Questo sillogismo avrebbe una sua validità qualora la tradizione socialista non avesse altro padre all'infuori del Filosofo di Treviri; il che ci pare ipotesi insostenibile. Una «Terza Via» tra capitalismo liberista e marxismo collettivista è sempre esistita. E il crollo del marxismo non rappresenta, a nostro parere, la fine del Socialismo quanto la fine dell'egemonia del collettivismo, durata quasi un secolo e che ha per decenni impedito al socialismo di affermarsi.
La fine di questa egemonia non si dissolve nella dinamica manichea del «Mosca o morte», come asserisce Colletti, bensì sancisce il ritorno a quel socialismo che a partire da Leroux (che fu il primo ad utilizzare il vocabolo socialismo) si costruì attorno a pensatori del calibro di Louis Blenc, Owen, Fourier, Lassalle (il quale accostò per la prima volta il socialismo alla nazione) per finire agli italiani Pisacane e Gentilini e all'Unione dei Socialisti (ispirati a un Socialismo patriottico) fino ai Fasci di Combattimento e alle esperienze socializzatrici della componente di sinistra del Fascismo repubblicano che riabilitava Lassalle, Pisacane e Mazzini.
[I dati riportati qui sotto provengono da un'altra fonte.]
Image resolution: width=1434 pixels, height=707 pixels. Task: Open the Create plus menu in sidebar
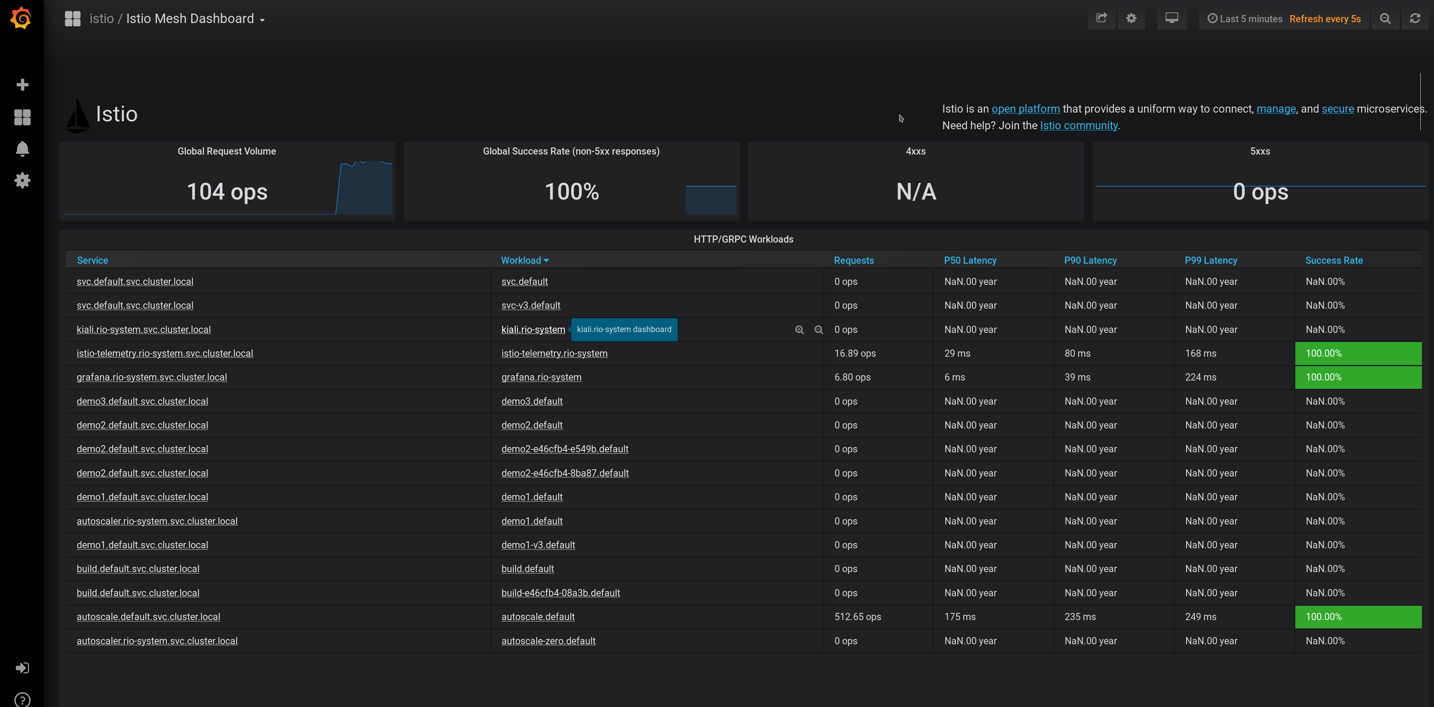[22, 85]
Senza, con ciò, dimenticare il socialismo utopistico che per decenni è stato ben presente all'interno dei partiti socialisti europei e persino in non isolate frange del comunismo terzomondista che ha sempre digerito a fatica il dogmatismo imposto da Mosca.
Il socialismo scientifico marxista ha di fatto impedito, per mezzo secolo, l'esprimersi dell'altro socialismo: quello che non si era mai posto l'obiettivo di abolire l'iniziativa privata e di collettivizzare l'economia, ma che voleva giungere attraverso la coogestione e la partecipazione ad una più congrua ridistribuzione delle risorse e ad un diverso rapporto tra capitale e lavoro. Considerando poi, che la società perfetta teorizzata dal marxismo si è dimostrata nei fatti molto utopistica e poco scientifica, si potrebbe obiettare che la socialdemocrazia avesse in qualche modo aderito alla visione «umana» del socialismo. 
Ci permettiamo di dubitarne, perché è noto che la cosiddetta "corrente riformista" della IIª Internazionale differiva dall'ala «rivoluzionaria» solamente nella prassi per la conquista dello Stato: ossia la «via parlamentare» contrapposta alla «via rivoluzionaria». Ma il dogma ispiratore era il medesimo, a parte il revisionismo elaborato da Bernstein al Congresso di Stoccarda del 1898, l'incidenza del quale fu marginale persino tra quelli che si dicevano suoi seguaci e che, comunque, non si affrancava certo dalla dottrina marxista.
Concludendo, dovremmo dunque ipotizzare, alla maniera di Colletti, una socialdemocrazia post-marxista, quale depositaria della «Terza via», legata mani e piedi al capitalismo multinazionale oggi, come lo era stata ieri del collettivismo bolscevico?
Noi pensiamo di no! 
Il socialismo e i suoi valori erano e restano alternativi sia al capitalismo collettivista di Stato che alla democrazia dei "Trusts".
La morte del socialismo, per quanto possano auspicarla i «pentiti» alla Colletti è al di la dal venire e il socialismo continua a rappresentare l'unico possibile riscatto per gran parte del genere umano.